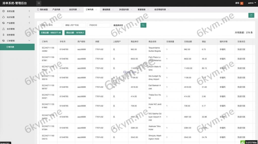This screenshot has height=144, width=258.
Task: Close the 产品列表 tab
Action: [x=63, y=10]
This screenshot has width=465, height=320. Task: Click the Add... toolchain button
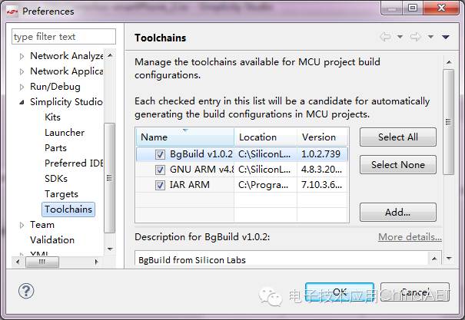(397, 213)
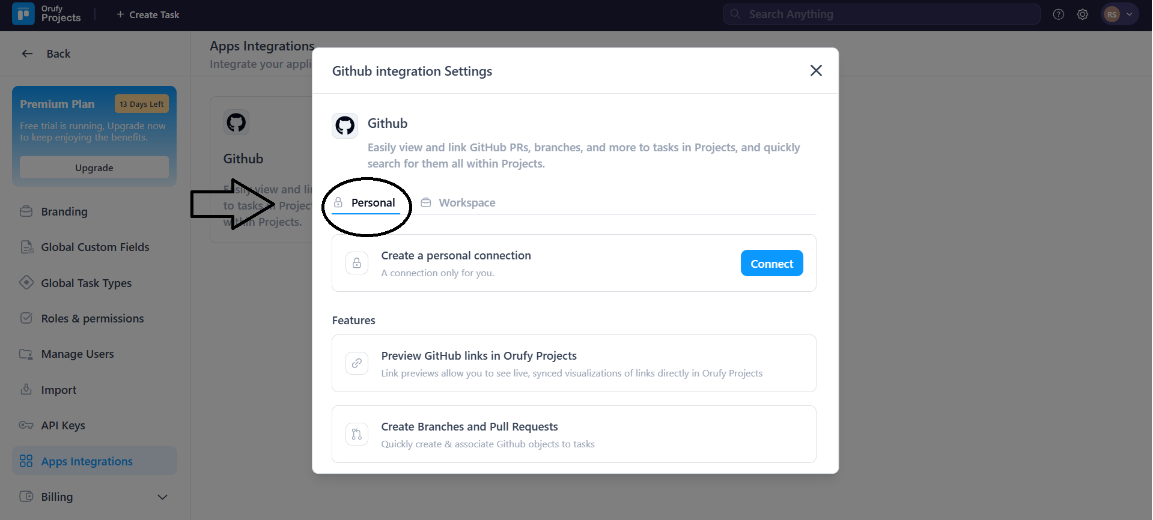Image resolution: width=1153 pixels, height=520 pixels.
Task: Close the Github integration Settings dialog
Action: pyautogui.click(x=815, y=71)
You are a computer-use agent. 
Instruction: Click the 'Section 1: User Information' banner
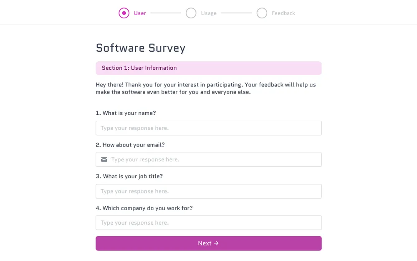[x=209, y=68]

+ + + + +

**What is asked**
Render every line of the records above as a JSON list of strings, one string per line, leaving out blank lines and the pictures.

**Output for this exercise**
[
  "This screenshot has height=144, width=258.",
  "Task: Close the 产品列表 tab",
  "Action: [x=63, y=10]",
  "This screenshot has width=465, height=320. Task: Click the Add... toolchain button",
  "(397, 213)",
  "Image resolution: width=1153 pixels, height=520 pixels.",
  "Task: Close the Github integration Settings dialog",
  "Action: pyautogui.click(x=815, y=71)",
  "You are a computer-use agent. ",
  "Instruction: Click the 'Section 1: User Information' banner",
  "[x=209, y=68]"
]